# OMG, ha!



## mrg (Sep 14, 2021)

Wow, you could get 2-3 nice Phantoms for this


----------



## barneyguey (Sep 14, 2021)

What a waste! Sad to see the bikes hacked up.


----------



## mrg (Sep 14, 2021)

I think Schwinn made those out of the extra repop parts.


----------



## HEMI426 (Sep 14, 2021)

Did Schwinn really make them, or did a talented craftsmen make them. Sometimes companies gave out 1 off gifts to upper management for X-mas or retirement. They are nice!!


----------



## Freqman1 (Sep 14, 2021)

I believe Schwinn made these and sold them. Seller has lofty expectations!


----------



## HEMI426 (Sep 14, 2021)

Wasn't there a chair posted on the cabe using the same tanks, if my memory is still working at my age.


----------



## BFGforme (Sep 14, 2021)

HEMI426 said:


> Wasn't there a chair posted on the cabe using the same tanks, if my memory is still working at my age.



Yes there was


----------



## HEMI426 (Sep 14, 2021)

It looks like with a sawz-all and a tig welder you could be riding them in a few days. lol


----------



## barneyguey (Sep 14, 2021)

Freqman1 said:


> I believe Schwinn made these and sold them. Seller has lofty expectations!

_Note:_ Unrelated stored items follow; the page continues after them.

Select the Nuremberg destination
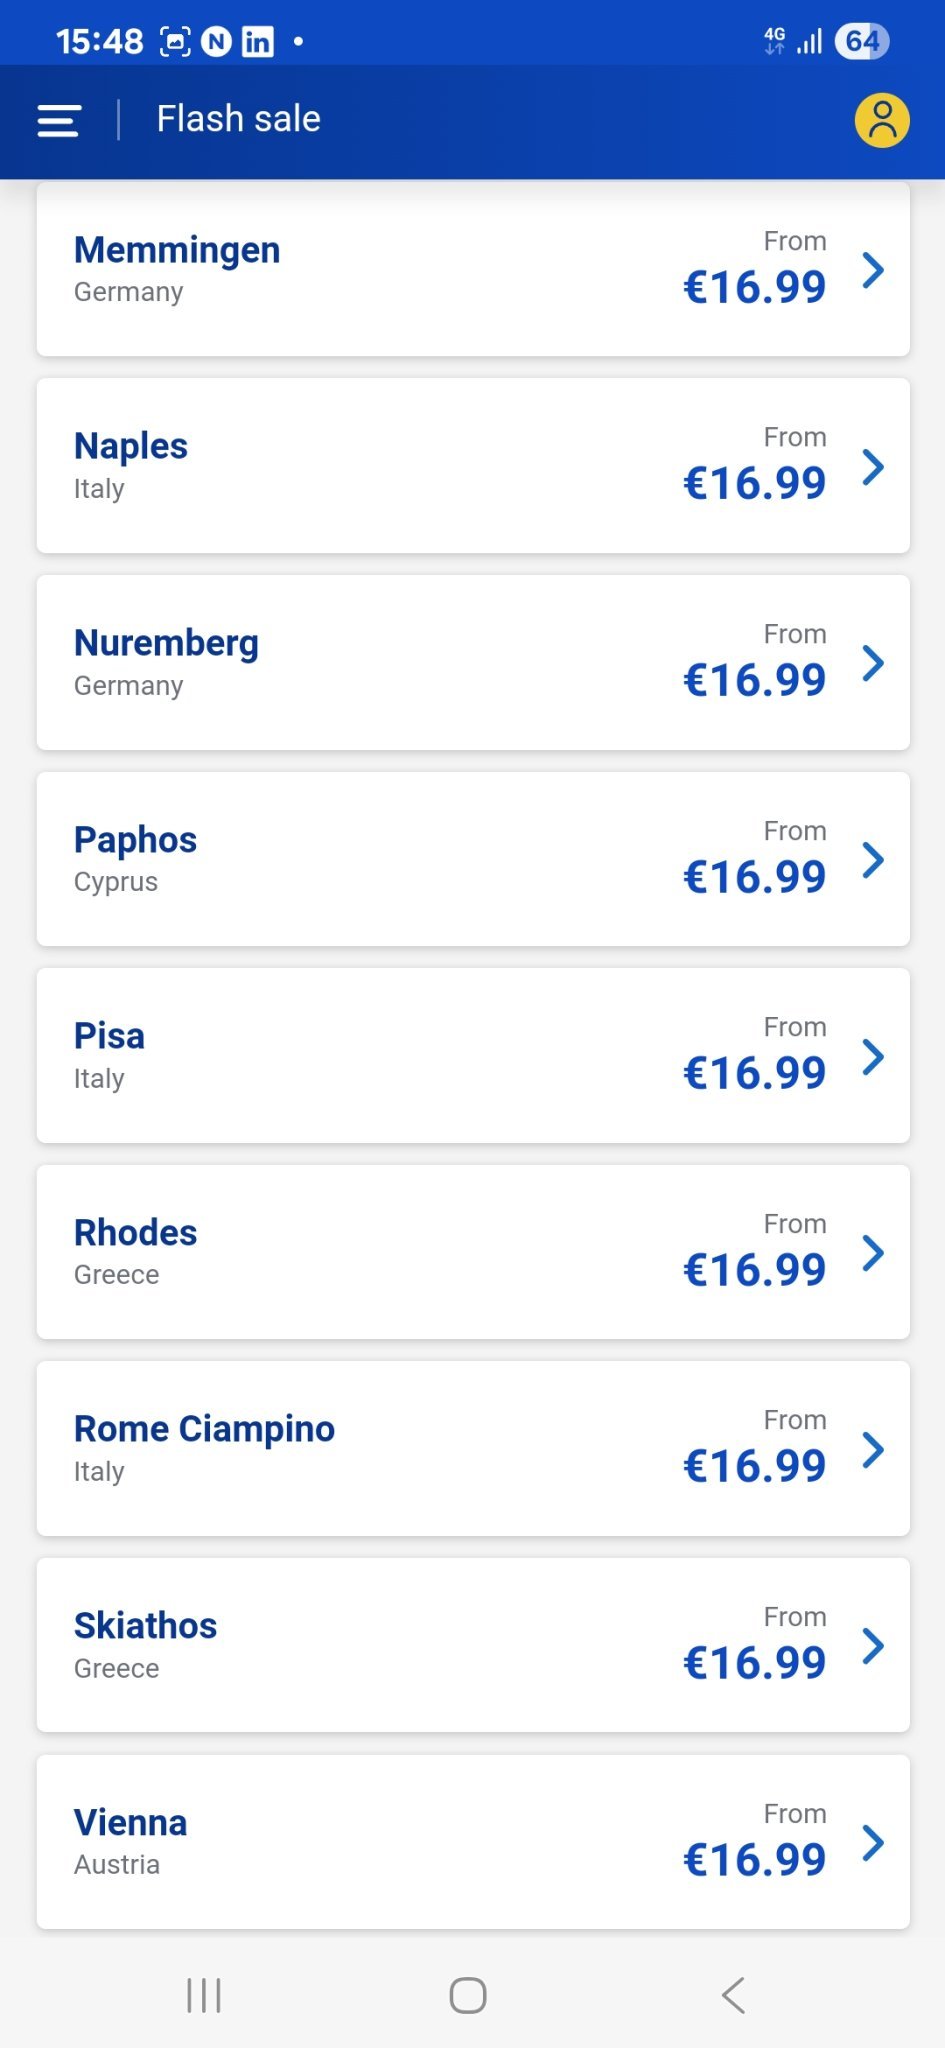 pos(166,643)
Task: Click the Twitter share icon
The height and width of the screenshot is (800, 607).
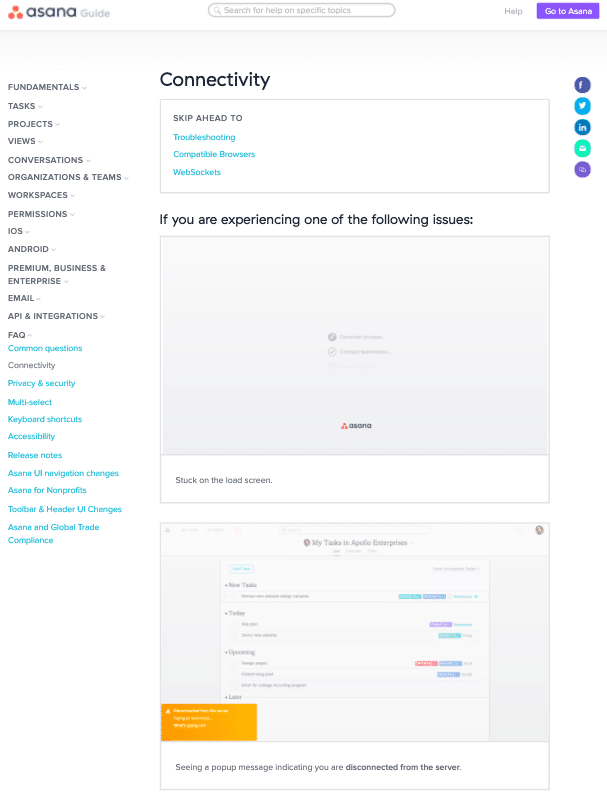Action: pyautogui.click(x=582, y=106)
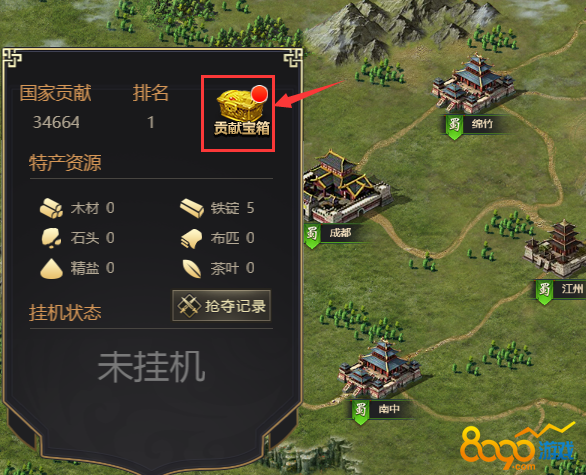Screen dimensions: 586x475
Task: Click the red notification dot on chest
Action: point(259,93)
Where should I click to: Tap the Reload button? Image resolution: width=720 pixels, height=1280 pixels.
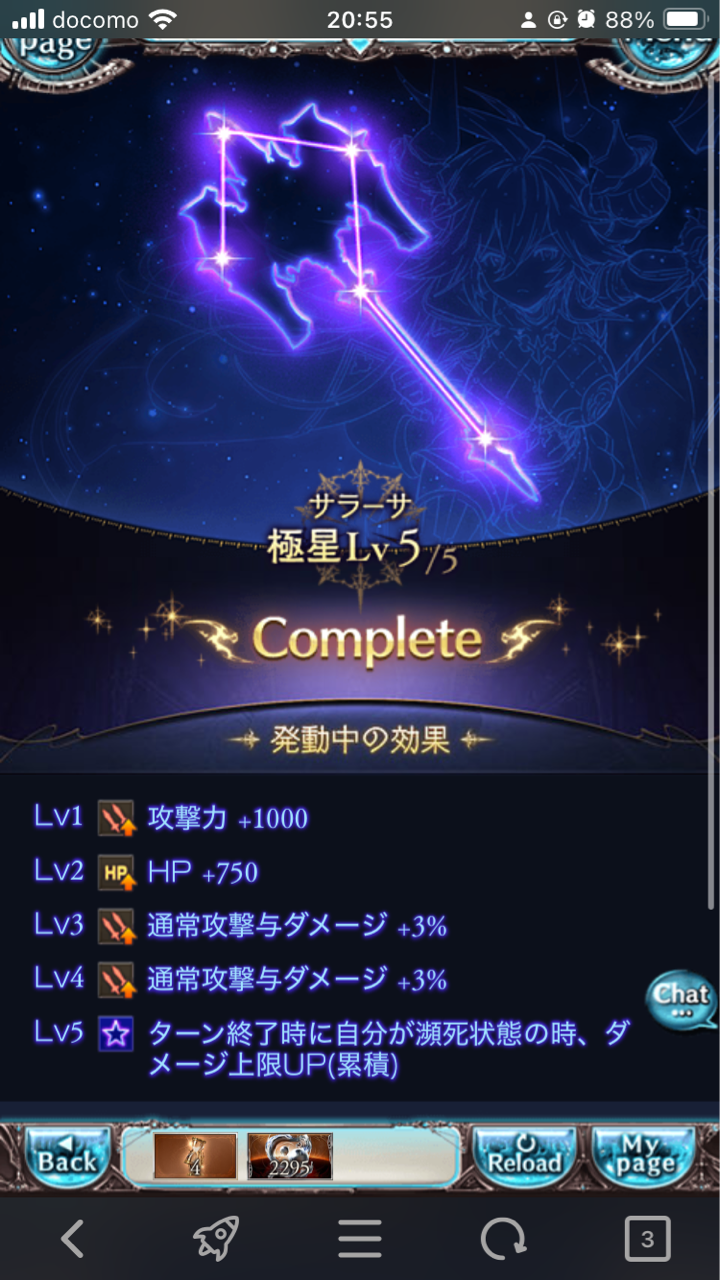[x=524, y=1157]
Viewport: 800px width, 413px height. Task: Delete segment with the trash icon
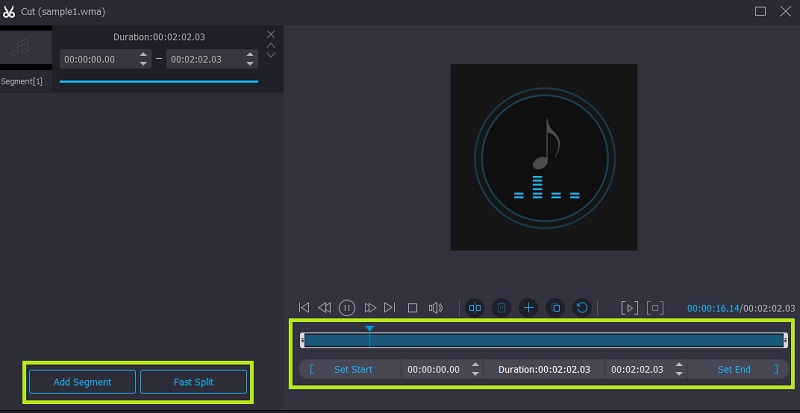[501, 308]
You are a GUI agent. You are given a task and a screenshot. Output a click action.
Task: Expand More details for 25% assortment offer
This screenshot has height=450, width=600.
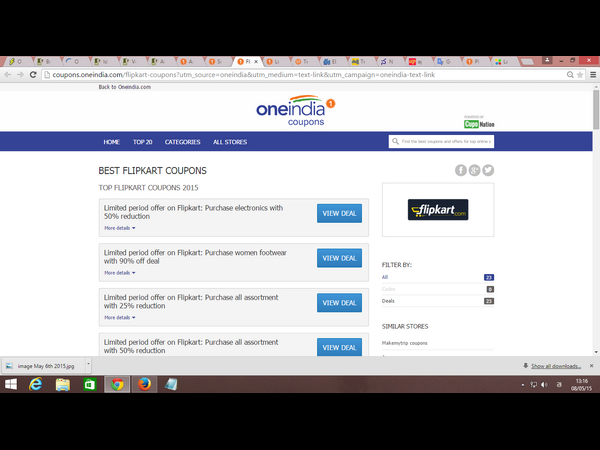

I see. I guess it's not so sad after all.


----------



## GTs58 (Sep 14, 2021)

Some people these days are just unreal. It boggles my mind how some can be this demented.


----------



## 49autocycledeluxe (Sep 14, 2021)

you can get them for less right here on the CABE









						Sold - 1995 Schwinn dealer stool (Now less costly!) | Archive (sold)
					

Cool Rare (300 is the production # I have heard) bar stool made from Phantom Parts.    Jim




					thecabe.com


----------



## mrg (Sep 14, 2021)

So many sellers do ZERO research on what they are selling, “ the guy at the yard sale said it was rare “🥺


----------



## catfish (Sep 15, 2021)

barneyguey said:


> What a waste! Sad to see the bikes hacked up.



These were actually made by schwinn. You could buy them in bike shops.


----------